I'm in another show! A teeny one, at the Carter Burden Center for the Aging. The people at the Making Art Work program (one of whom is my instructor at the City Quilter) decided to display through June 30 Artist Trading Cards made by local artists, and they asked me to submit some.

ATCs have been around since the late 90s, and originally they were a way for artists to share their work in a small, portable form. The only rules are that the ATCs by 2.5 by 3.5 inches and that they not be sold (the latter rule is now often broken by calling the ATCs something else). They can be made in any medium with any technique, and I make mine using mostly fabric and beads. I learned about them several years ago, and after failing three times in my attempts to take a class about them (through some ludicrous coincidences), I finally got into the class and I started making them. At the class most women were using them as journals, but I was not interested in making them that personal so I decided on song lyrics as inspiration. It has become a series now, with seven done and more in the works.

The ones in the show:
This was the first one I made, a fairly literal interpretation of the refrain from "Starfish and Coffee" by Prince. It's one of my favorite songs, and my college roommate and I spent a fair amount of time singing it at the top of our lungs. I relied mostly on scrapbooking doohickies for the "food," but I could not find anything to represent the ham, not even bacon. I eventually took a snippet of pink fabric and embroidered it to look like a city ham. As for the "butterscotch clouds," the best I could do was a mass of butterscotch-colored seed beads.

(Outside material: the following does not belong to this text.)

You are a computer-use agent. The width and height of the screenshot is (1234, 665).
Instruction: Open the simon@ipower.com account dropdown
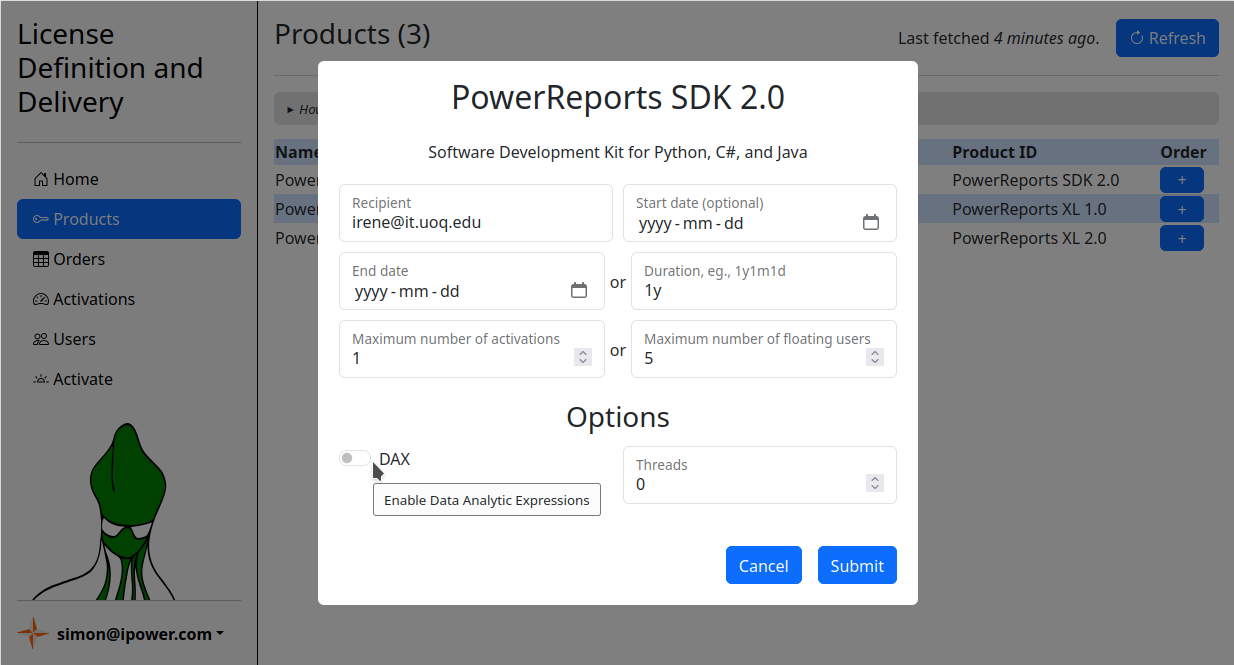140,634
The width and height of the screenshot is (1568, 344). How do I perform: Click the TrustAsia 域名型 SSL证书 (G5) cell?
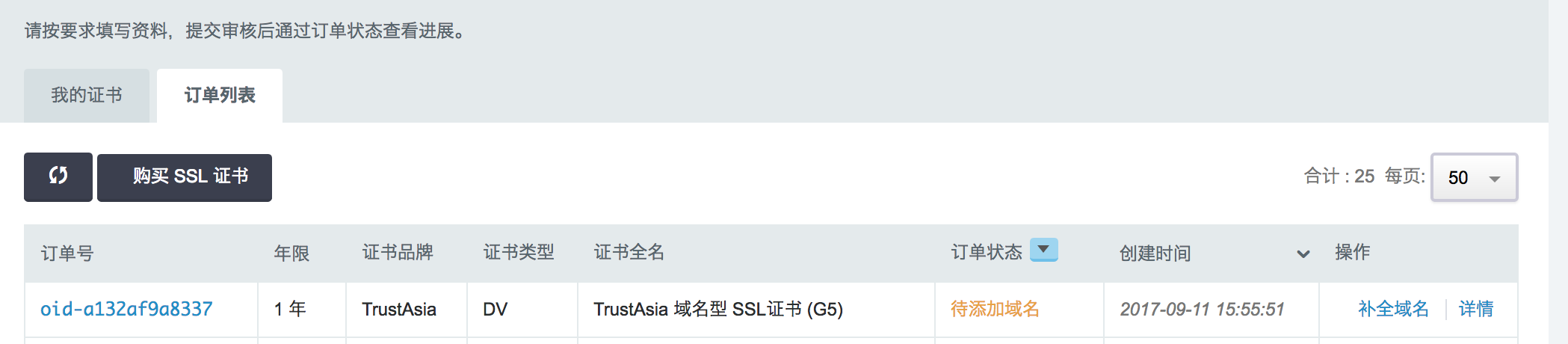coord(717,309)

"Purple People Eater" by Tori Amos. I had fun playing around with different techniques when I beaded the snow, but if I redo it (and I probably will) I think I will use one technique and make it very regular -- I think that suits the concept of snow and snowflakes better.

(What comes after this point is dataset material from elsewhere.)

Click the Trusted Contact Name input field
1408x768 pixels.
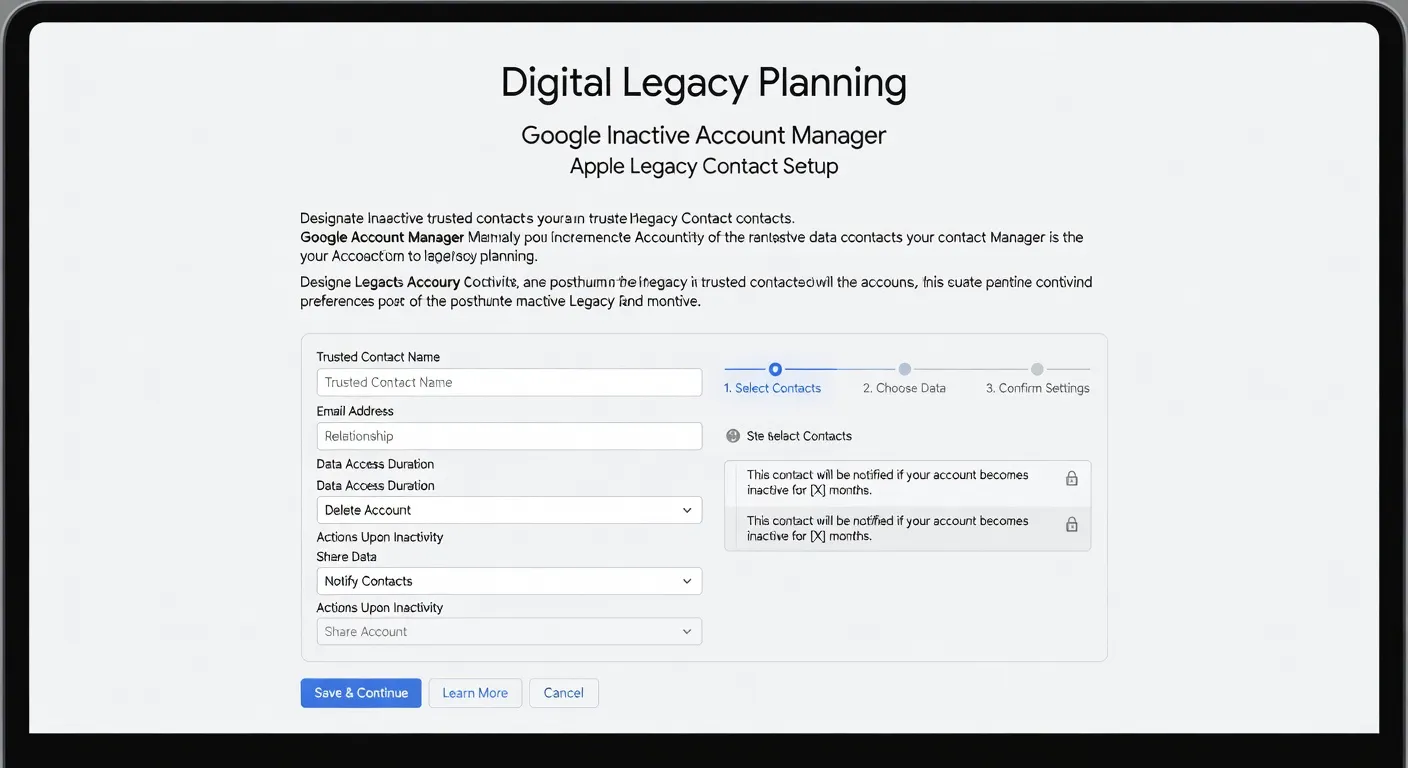click(509, 382)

"Ghost Story" by Sting. My attempts at goldwork, without using any of the official goldwork techniques. This was a case of more is better. For a long while, as I worked on the "compass star," it looked horrible. But I kept on adding more and more beads and thread, until it finally started to look intricate and rich.

"Violet" by Hole. The color is off, unfortunately (sometimes that happens with my camera, and I don't know why; I tried all sorts of lighting for this), but the fabric is a lovely dark purple silk. I used detached chain stitch for the stars, crossing the legs to make them look like fish. Now that I look at it, the photo is upside down -- the "fish" are supposed to face the opposite direction.

"Autumngirlsoup" by Kirsty MacColl. The beaded bottle I made a long time ago, my own design (hence the unevenness), to go with a mini beaded basket, blanket, and loaf of bread I made from a pattern. I'm especially proud of the tree in the window, with the leaves falling.

"Rama Lama Bang Bang" by Róisín Murphy. I used a real zipper for the black corset, and attached the beaded heart behind it.

"Goodnight Moon" by Shivaree. I knew I could not do real scary, so I went for cute scary, which owes a lot to Where the Wild Things Are. The moon is a mother-of-pearl bead, and I used glow-in-the-dark thread for the teeth and claws.

I have also made other ATCs not part of the series, to give away and to commemorate family members. ATCs are particularly satisfying to make because they are so small and quick to finish, although mine tend to be labor-intensive and very detailed. The next swap in my crazy quilting/mixed media studio class is ATCs, so that will force me to make them less intensive without compromising the design.